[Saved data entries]
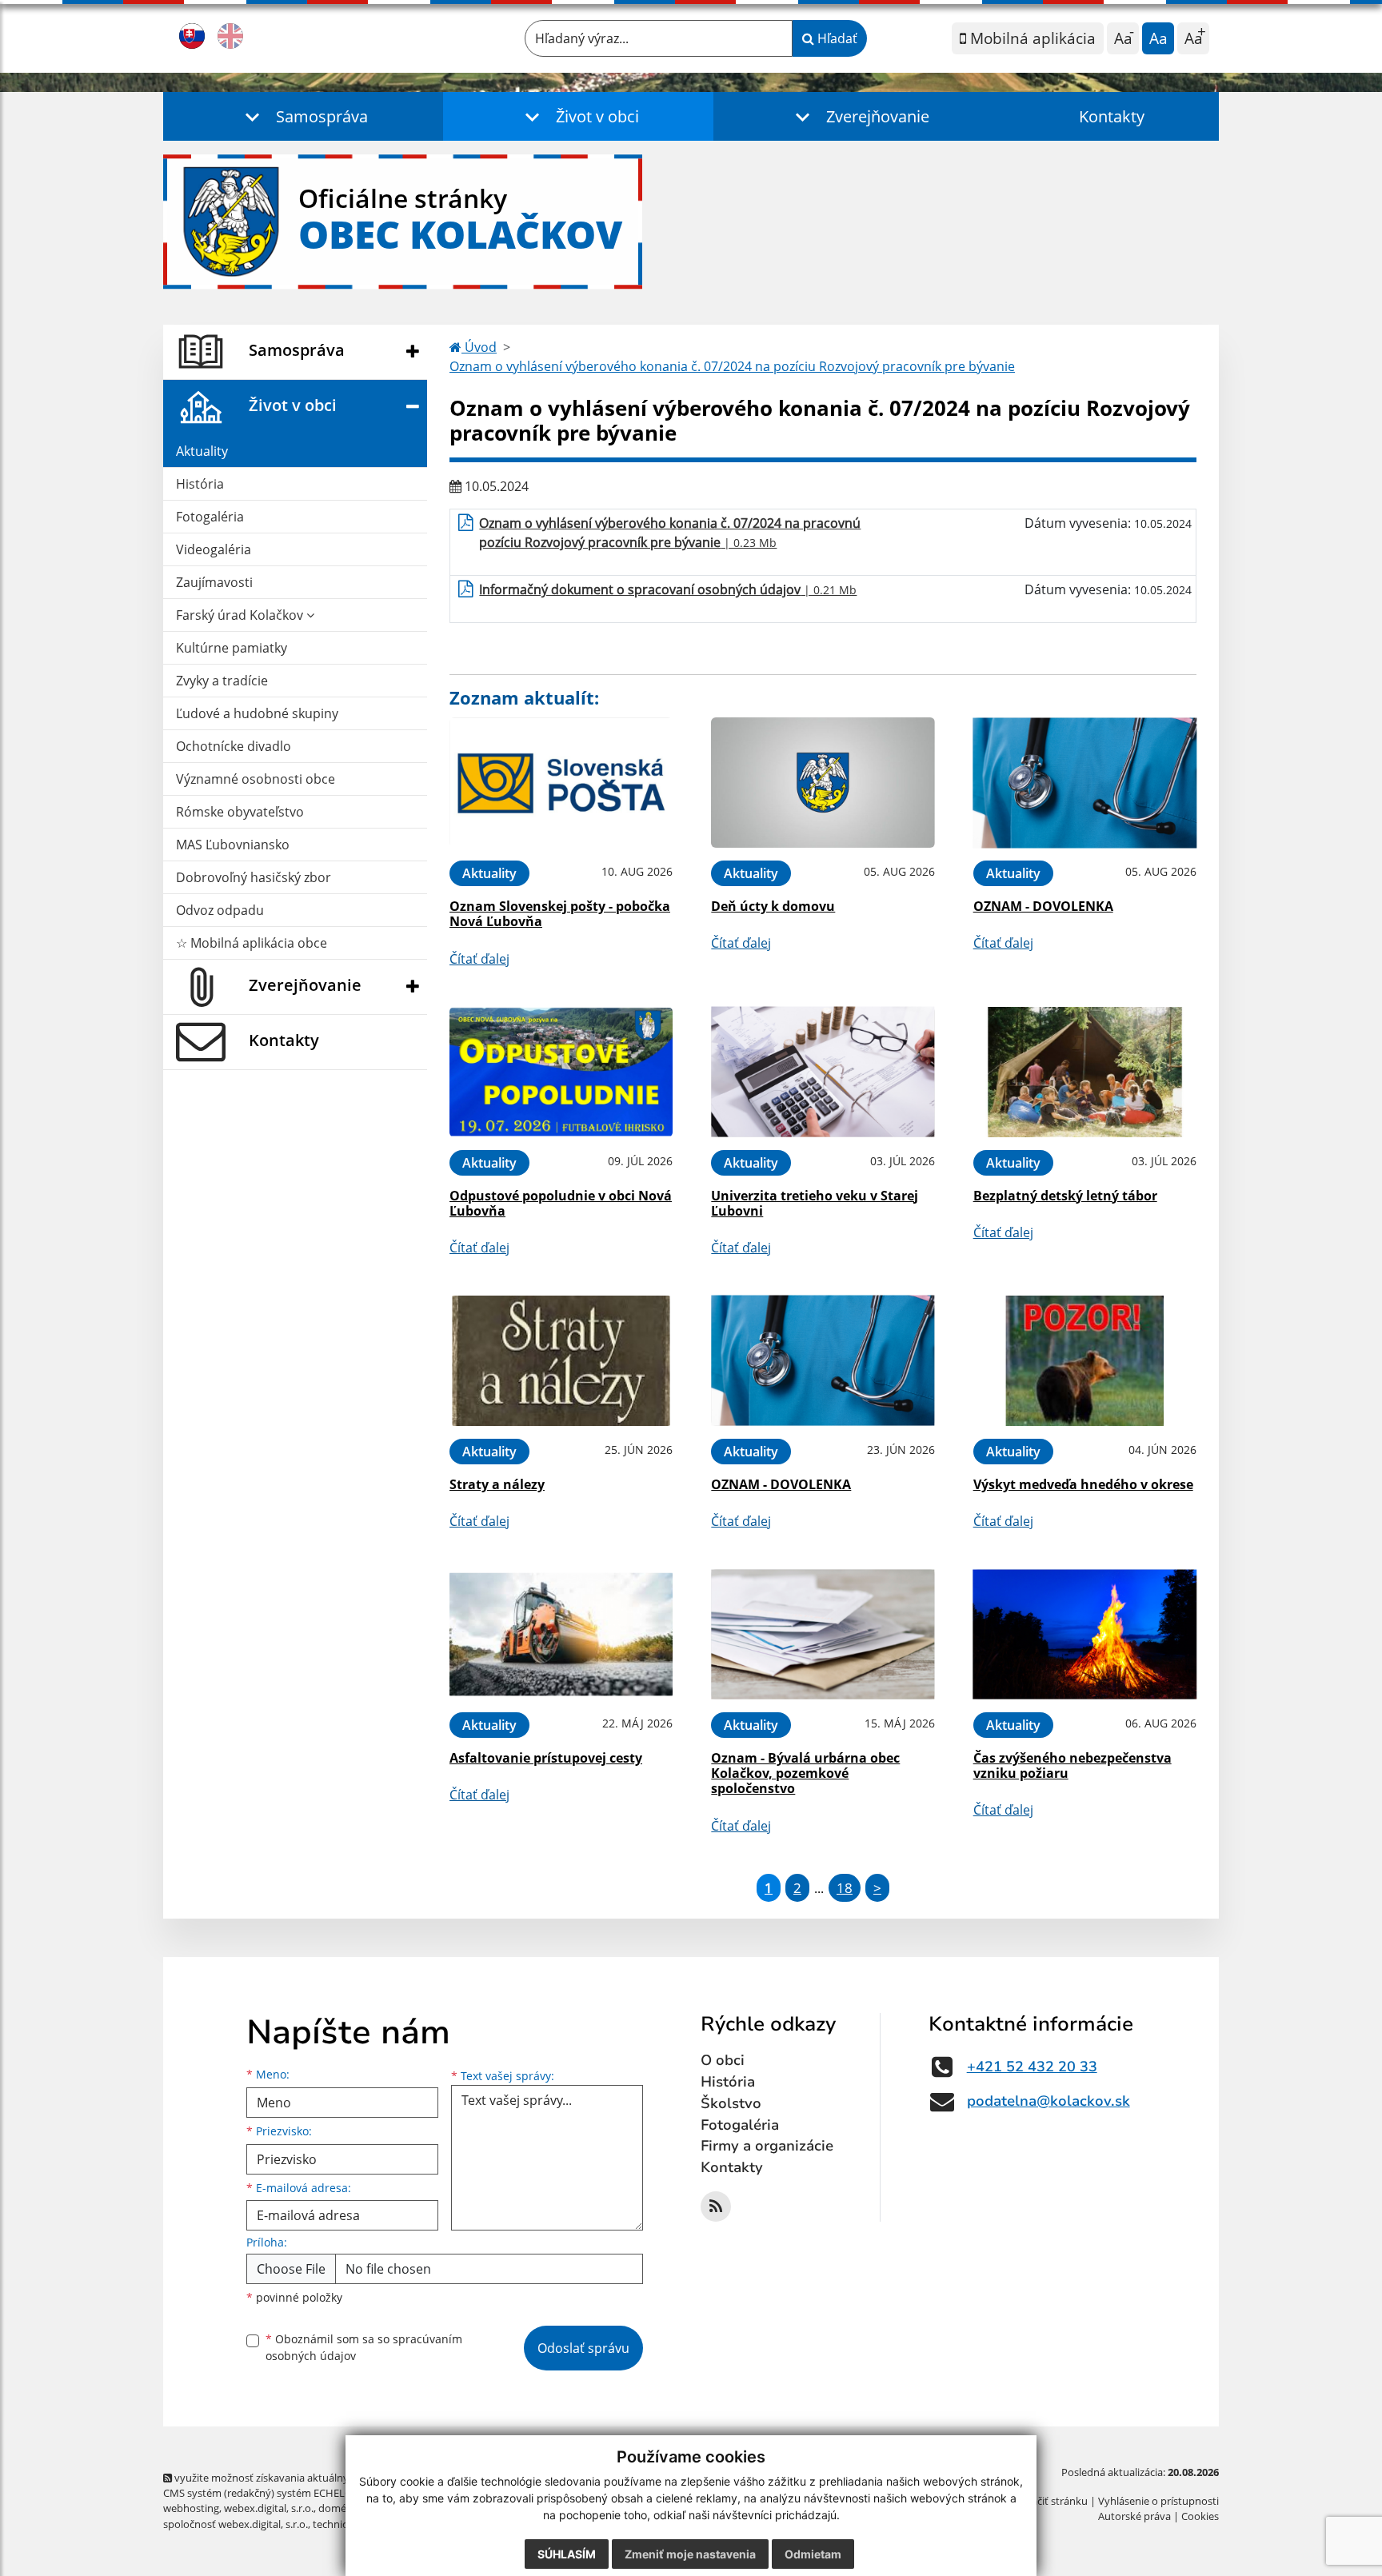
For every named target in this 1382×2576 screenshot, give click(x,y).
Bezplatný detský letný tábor (1065, 1195)
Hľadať (835, 38)
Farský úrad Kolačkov (241, 615)
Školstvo (731, 2103)
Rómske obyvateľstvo (240, 812)
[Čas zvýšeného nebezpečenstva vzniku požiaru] (1084, 1634)
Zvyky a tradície (222, 680)
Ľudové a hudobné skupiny (257, 713)
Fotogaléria (210, 516)
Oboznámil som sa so (364, 2347)
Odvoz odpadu (220, 910)
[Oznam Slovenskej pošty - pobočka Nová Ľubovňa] (561, 782)
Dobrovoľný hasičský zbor (253, 877)
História (200, 484)
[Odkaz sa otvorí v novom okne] (716, 2206)
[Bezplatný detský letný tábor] (1084, 1072)
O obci (723, 2060)
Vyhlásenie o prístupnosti (1158, 2501)
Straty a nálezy (497, 1484)
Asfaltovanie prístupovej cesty (545, 1758)
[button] (303, 116)
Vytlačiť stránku (1050, 2501)
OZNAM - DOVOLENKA (1043, 906)
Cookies (1200, 2516)
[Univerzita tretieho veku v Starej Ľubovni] (822, 1072)
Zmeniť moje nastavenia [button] (690, 2554)
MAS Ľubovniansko (233, 844)
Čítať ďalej (479, 959)
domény (337, 2508)
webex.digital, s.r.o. (269, 2508)
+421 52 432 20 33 (1032, 2066)
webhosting (191, 2508)
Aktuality (202, 451)
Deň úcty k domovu (773, 906)
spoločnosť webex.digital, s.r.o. (235, 2524)
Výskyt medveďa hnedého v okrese (1083, 1484)
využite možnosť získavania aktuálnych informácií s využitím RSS (326, 2477)
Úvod (479, 347)
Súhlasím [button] (566, 2554)
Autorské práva (1134, 2516)
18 (845, 1888)
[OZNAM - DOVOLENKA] (1084, 782)
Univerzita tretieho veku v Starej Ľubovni (814, 1203)
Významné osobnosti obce (255, 779)
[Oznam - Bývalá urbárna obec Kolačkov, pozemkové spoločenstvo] (822, 1634)
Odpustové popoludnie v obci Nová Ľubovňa (560, 1203)
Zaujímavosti (214, 582)
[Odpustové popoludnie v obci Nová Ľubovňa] (561, 1072)
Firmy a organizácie (767, 2145)
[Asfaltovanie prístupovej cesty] (561, 1634)
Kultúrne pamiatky (231, 648)
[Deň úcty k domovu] (822, 782)
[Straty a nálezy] (561, 1361)
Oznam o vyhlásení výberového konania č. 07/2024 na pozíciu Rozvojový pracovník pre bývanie (732, 366)
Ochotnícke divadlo (233, 746)
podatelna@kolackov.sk (1048, 2101)
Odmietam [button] (813, 2554)
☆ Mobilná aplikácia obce (251, 943)
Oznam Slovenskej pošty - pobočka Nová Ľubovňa (559, 913)
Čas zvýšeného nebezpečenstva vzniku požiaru (1072, 1765)
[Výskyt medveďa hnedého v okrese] (1084, 1361)
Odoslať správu (583, 2348)
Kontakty (1111, 116)
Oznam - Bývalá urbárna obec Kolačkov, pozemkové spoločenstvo (805, 1773)
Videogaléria (213, 549)
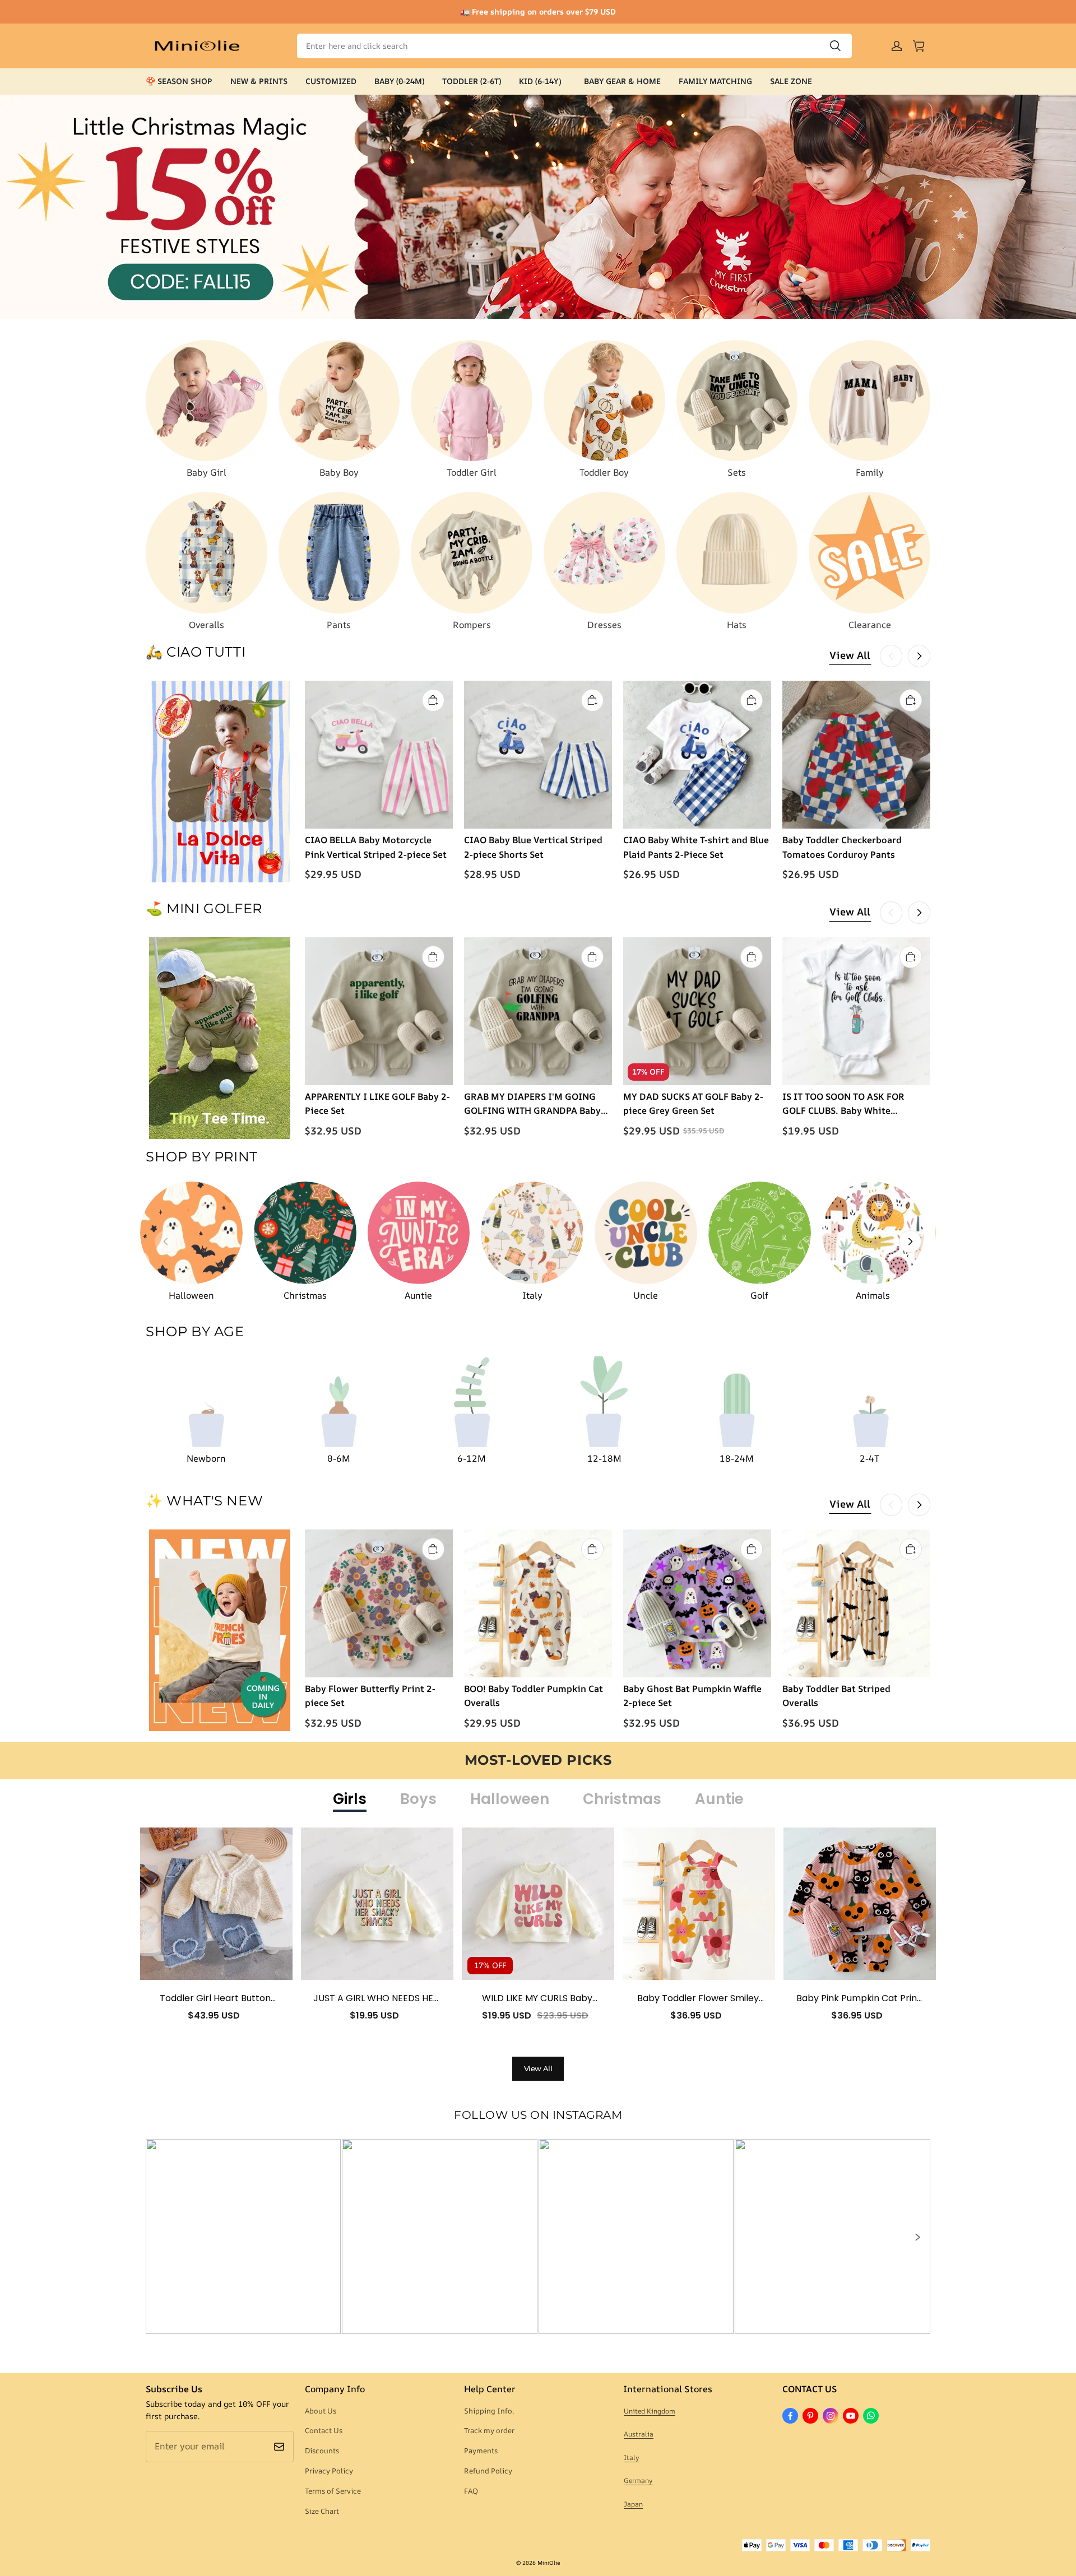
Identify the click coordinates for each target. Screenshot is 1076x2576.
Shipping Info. (489, 2411)
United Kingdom (649, 2411)
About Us (320, 2411)
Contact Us (323, 2430)
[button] (917, 2237)
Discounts (322, 2450)
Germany (638, 2480)
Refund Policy (488, 2471)
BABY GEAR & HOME (622, 81)
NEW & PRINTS (258, 81)
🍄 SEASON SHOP (179, 81)
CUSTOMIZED (330, 81)
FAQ (471, 2491)
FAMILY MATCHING (715, 81)
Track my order (489, 2430)
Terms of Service (333, 2491)
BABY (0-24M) (399, 81)
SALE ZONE (791, 81)
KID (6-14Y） (542, 81)
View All (849, 655)
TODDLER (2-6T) (471, 81)
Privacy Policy (329, 2471)
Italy (631, 2457)
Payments (481, 2450)
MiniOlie (548, 2562)
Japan (633, 2504)
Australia (638, 2434)
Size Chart (322, 2511)
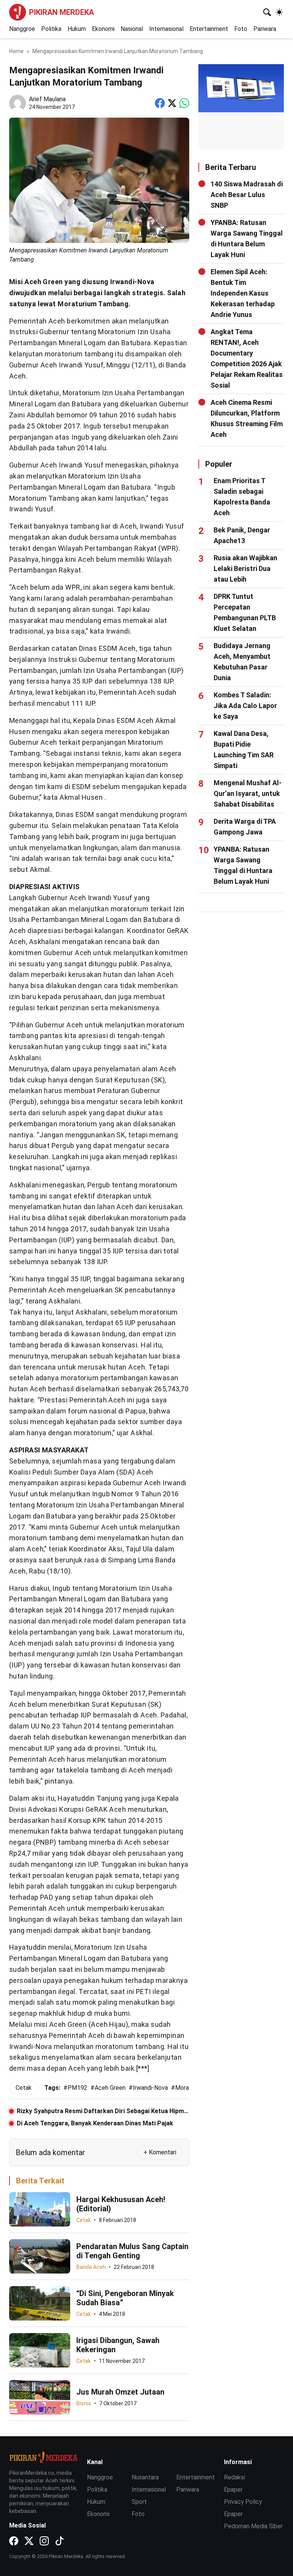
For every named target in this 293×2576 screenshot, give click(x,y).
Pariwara (264, 28)
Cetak (83, 2220)
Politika (51, 28)
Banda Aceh (91, 2267)
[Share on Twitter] (172, 103)
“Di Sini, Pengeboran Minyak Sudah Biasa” (125, 2298)
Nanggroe (22, 28)
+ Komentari (159, 2152)
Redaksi (234, 2477)
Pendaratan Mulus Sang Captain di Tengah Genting (132, 2251)
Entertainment (209, 28)
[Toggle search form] (267, 12)
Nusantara (145, 2477)
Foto (240, 28)
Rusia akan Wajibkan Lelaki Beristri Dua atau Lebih (245, 568)
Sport (139, 2501)
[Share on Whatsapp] (184, 103)
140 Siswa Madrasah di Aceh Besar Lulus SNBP (247, 194)
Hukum (77, 28)
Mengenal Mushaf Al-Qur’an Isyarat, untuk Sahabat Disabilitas (248, 793)
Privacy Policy (243, 2501)
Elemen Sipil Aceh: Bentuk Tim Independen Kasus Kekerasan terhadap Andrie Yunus (243, 293)
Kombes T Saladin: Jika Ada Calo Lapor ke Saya (245, 705)
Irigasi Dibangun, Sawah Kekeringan (117, 2345)
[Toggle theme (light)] (279, 12)
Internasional (166, 28)
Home (16, 51)
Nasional (132, 28)
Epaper (233, 2489)
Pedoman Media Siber (253, 2526)
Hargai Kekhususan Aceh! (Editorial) (120, 2204)
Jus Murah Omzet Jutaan (120, 2392)
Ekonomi (103, 28)
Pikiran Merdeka (61, 12)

◆ EXERCISE INSTRUCTIONS: Nothing but the lines from the one containing "View All (849, 655)" through the last line of the records above should appear, each repeated exactly, with no pictures.

◆ WRITTEN SOLUTION:
View All (849, 655)
TODDLER (2-6T) (471, 81)
Privacy Policy (329, 2471)
Italy (631, 2457)
Payments (481, 2450)
MiniOlie (548, 2562)
Japan (633, 2504)
Australia (638, 2434)
Size Chart (322, 2511)
For every named target in this 293×2576 screenshot, give click(x,y).
Pariwara (264, 28)
Cetak (83, 2220)
Politika (51, 28)
Banda Aceh (91, 2267)
[Share on Twitter] (172, 103)
“Di Sini, Pengeboran Minyak Sudah Biasa” (125, 2298)
Nanggroe (22, 28)
+ Komentari (159, 2152)
Redaksi (234, 2477)
Pendaratan Mulus Sang Captain di Tengah Genting (132, 2251)
Entertainment (209, 28)
[Toggle search form] (267, 12)
Nusantara (145, 2477)
Foto (240, 28)
Rusia akan Wajibkan Lelaki Beristri Dua atau Lebih (245, 568)
Sport (139, 2501)
[Share on Whatsapp] (184, 103)
140 Siswa Madrasah di Aceh Besar Lulus SNBP (247, 194)
Hukum (77, 28)
Mengenal Mushaf Al-Qur’an Isyarat, untuk Sahabat Disabilitas (248, 793)
Privacy Policy (243, 2501)
Elemen Sipil Aceh: Bentuk Tim Independen Kasus Kekerasan terhadap Andrie Yunus (243, 293)
Kombes T Saladin: Jika Ada Calo Lapor ke Saya (245, 705)
Irigasi Dibangun, Sawah Kekeringan (117, 2345)
[Toggle theme (light)] (279, 12)
Internasional (166, 28)
Home (16, 51)
Nasional (132, 28)
Epaper (233, 2489)
Pedoman Media Siber (253, 2526)
Hargai Kekhususan Aceh! (Editorial) (120, 2204)
Jus Murah Omzet Jutaan (120, 2392)
Ekonomi (103, 28)
Pikiran Merdeka (61, 12)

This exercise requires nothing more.